El gobernador de la provincia de Buenos Aires, Axel Kicillof, presentó el plan de prevención y respuesta ante la posibilidad de que se produzca un fenómeno climático de gran intensidad asociado al denominado “Súper Niño”. Durante su exposición, pidió a los bonaerenses mantenerse atentos y preparados frente a los riesgos que podrían generar los eventos meteorológicos extraordinarios.
Sin embargo, la presentación rápidamente tomó un fuerte contenido político. Kicillof utilizó el escenario para cuestionar al Gobierno de Javier Milei y advertir sobre las consecuencias que, según su mirada, tiene el desfinanciamiento de las provincias en un contexto donde pueden presentarse emergencias climáticas que requieren capacidad de respuesta estatal.

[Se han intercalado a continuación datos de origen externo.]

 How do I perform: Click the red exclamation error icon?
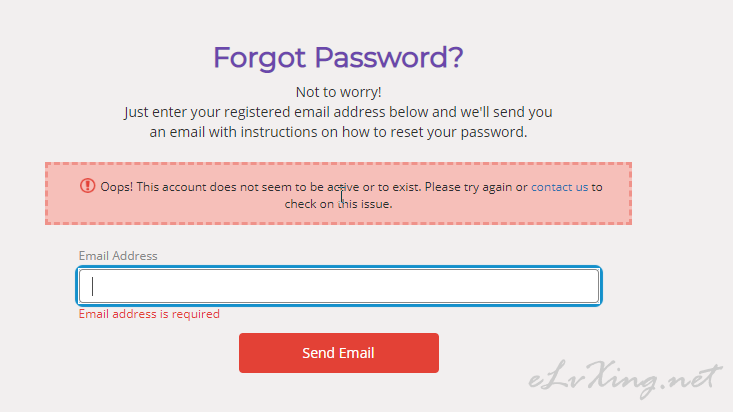pos(87,186)
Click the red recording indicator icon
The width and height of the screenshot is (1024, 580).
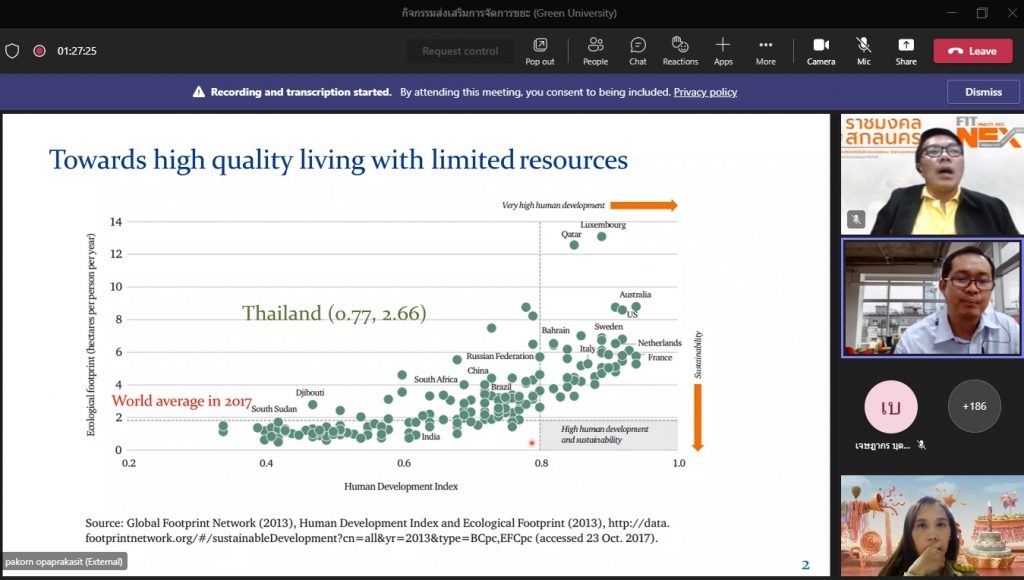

El mandatario bonaerense apuntó directamente contra el modelo libertario y sostuvo que existe una concepción política que considera que “no hace falta Estado prácticamente”. En ese sentido, enumeró los recortes nacionales en áreas como educación, salud, medicamentos, jubilaciones y obra pública.
“Son cosas gravísimas”, sostuvo Kicillof, quien advirtió que todavía no se tomó dimensión de “lo absurdo, lo grave, lo peligroso y lo costoso” que puede resultar para el país y las provincias la ausencia de políticas nacionales de asistencia.

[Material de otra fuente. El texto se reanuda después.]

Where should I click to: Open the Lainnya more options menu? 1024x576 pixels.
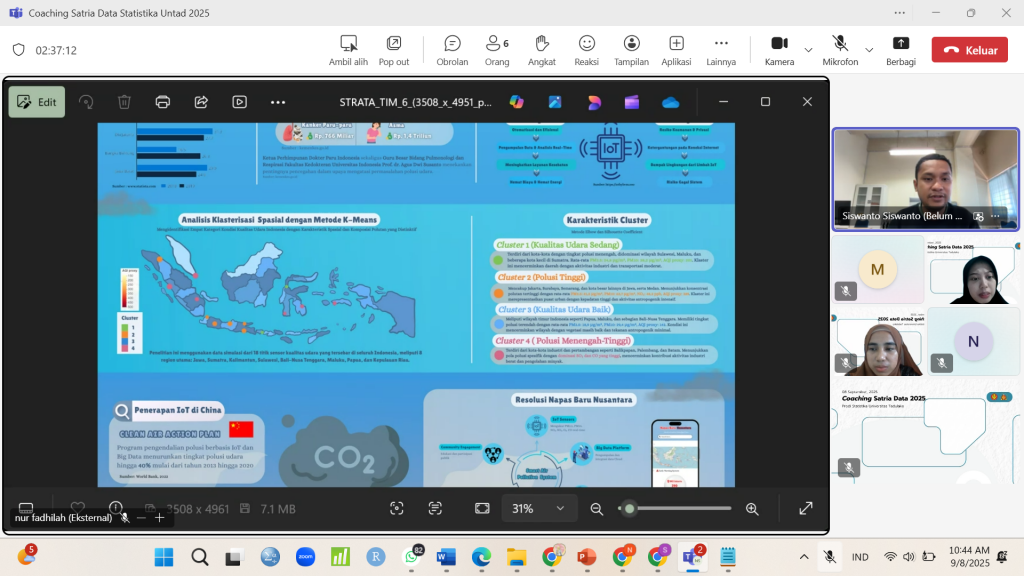click(x=721, y=49)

Pero el eje central de su discurso estuvo puesto en el federalismo. Kicillof recordó que las provincias delegaron determinadas funciones al Estado nacional y que esa delegación de responsabilidades también estuvo acompañada por recursos. Según planteó, una parte importante de la riqueza generada en las provincias es recaudada por Nación y luego debe formar parte del esquema de distribución federal.
En ese punto lanzó una de sus frases más duras: “No está preparado este país, su Constitución, su historia, para que el Gobierno nacional no exista, para que no te responda el teléfono, menos todavía para que nos roben los recursos”. La declaración fue acompañada por aplausos de los presentes y rápidamente se convirtió en uno de los momentos más fuertes de su exposición.

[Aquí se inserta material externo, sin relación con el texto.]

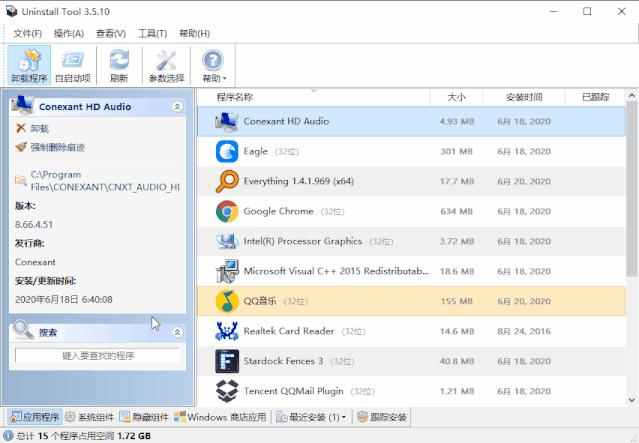Collapse the Conexant HD Audio details panel

(x=178, y=107)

El gobernador también vinculó la discusión presupuestaria con la capacidad de las provincias para enfrentar emergencias. Su planteo fue que, ante fenómenos climáticos cada vez más extremos, el Estado necesita contar con recursos, infraestructura y organismos preparados para actuar antes, durante y después de una emergencia.
Kicillof además volvió a cuestionar la posición del Gobierno nacional frente al cambio climático. Señaló que algunos de los fenómenos meteorológicos registrados durante los últimos años fueron particularmente intensos y sostuvo que existe una discusión pendiente sobre la preparación del país frente a eventos que podrían repetirse.
La advertencia política fue acompañada por un reclamo concreto: las provincias no pueden quedar solas frente a las emergencias mientras Nación concentra recursos y reduce su participación en obras y políticas públicas, según el planteo del gobernador.
Así, lo que comenzó como la presentación de un operativo preventivo frente a un fenómeno climático terminó convirtiéndose en un nuevo capítulo de la pelea política entre Kicillof y Milei. El gobernador bonaerense aprovechó la coyuntura para instalar una discusión que atraviesa a todas las provincias: qué recursos quedan en los territorios, qué responsabilidades conserva el Estado nacional y quién responde cuando llega la emergencia.